The third is whether usage compounds. I run the product on Monday and again two weeks later, on the same inputs. Did it get measurably better at my specific case because the team's loop is learning from how it is used, or is it exactly the same product with a new coat of paint on the landing page. Most pre-seed AI products are static and do not know it. The few that are quietly compounding feel different by the second session, and that feeling shows up in the logs before it shows up in the revenue.
The objection, and my answer
The obvious objection is that this does not scale. A partner at a large fund cannot spend a day in the terminal on every deal, and they do not. They look at a hundred companies a month and triage on the deck.

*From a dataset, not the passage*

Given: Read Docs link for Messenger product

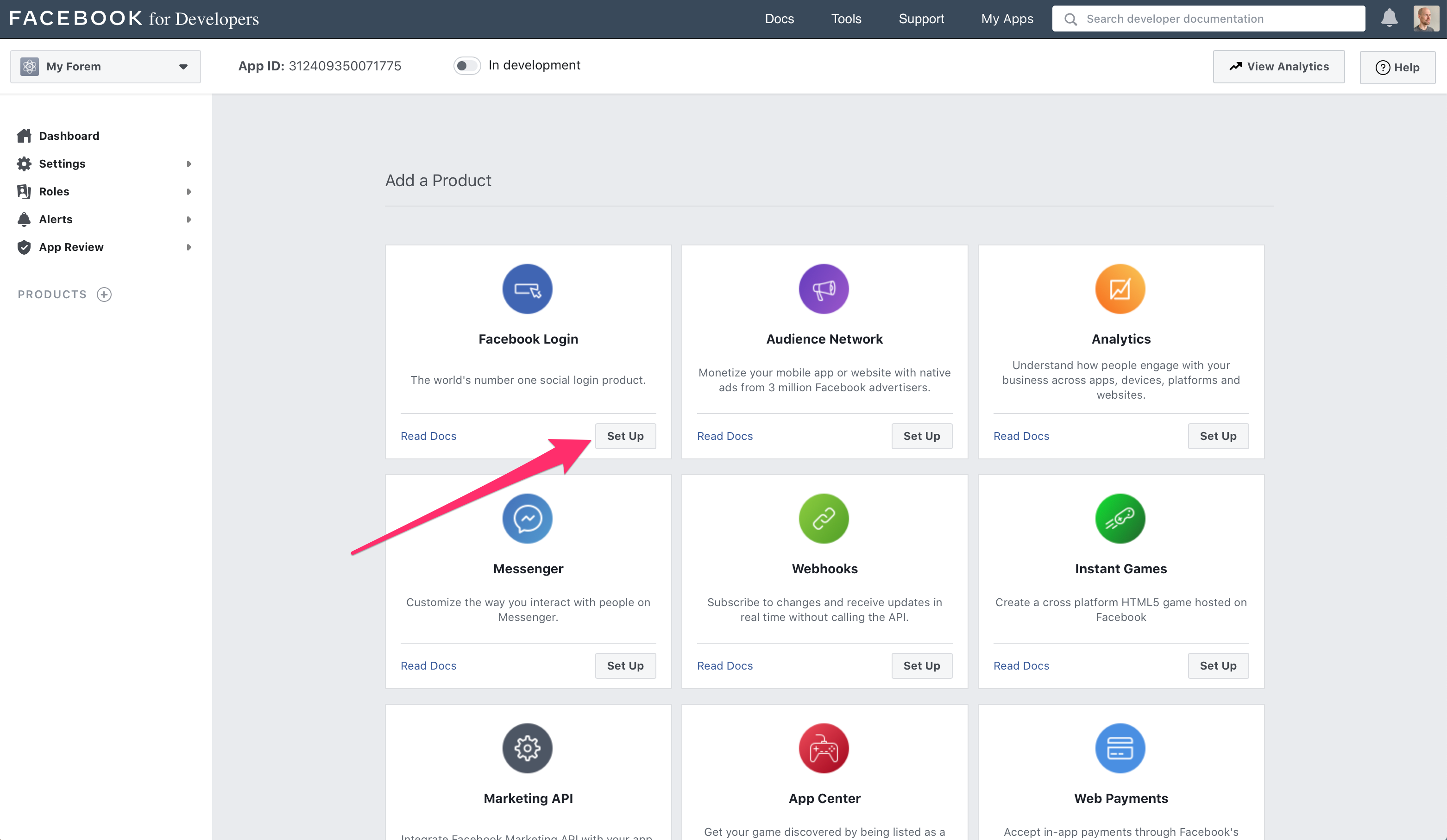Looking at the screenshot, I should click(x=427, y=665).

I look at far fewer, and I go far deeper on each. That is the whole bet. At pre-seed, before the revenue line is long enough to mean anything, the deck and the references are nearly content-free, because everyone's deck is good and everyone's references are friends. The thing itself is the only honest witness in the room. I would rather see one company truly, at the level of how it behaves when surprised and what it costs when stressed, than skim forty companies through a deck that was written to be skimmed.
There is a second answer, which is that the terminal is the same place the work gets done. I run my own agents in production, I ship my own code, and I diligence from the same command line. When I sit down across from a founder, we are not an investor and a supplicant passing a document back and forth. We are two people who have both run the thing, comparing notes on what broke. That conversation is worth more than the deck ever was, and it only happens because I went and looked first.
The founder from that Tuesday turned out to have built something the deck undersold. The slides led with a feature that did not matter and buried the part that did, a quiet little engine that got better every time someone used it. I only found it because I ran the thing twice, two weeks apart, and the second run was better than the first. No slide told me that. The terminal did.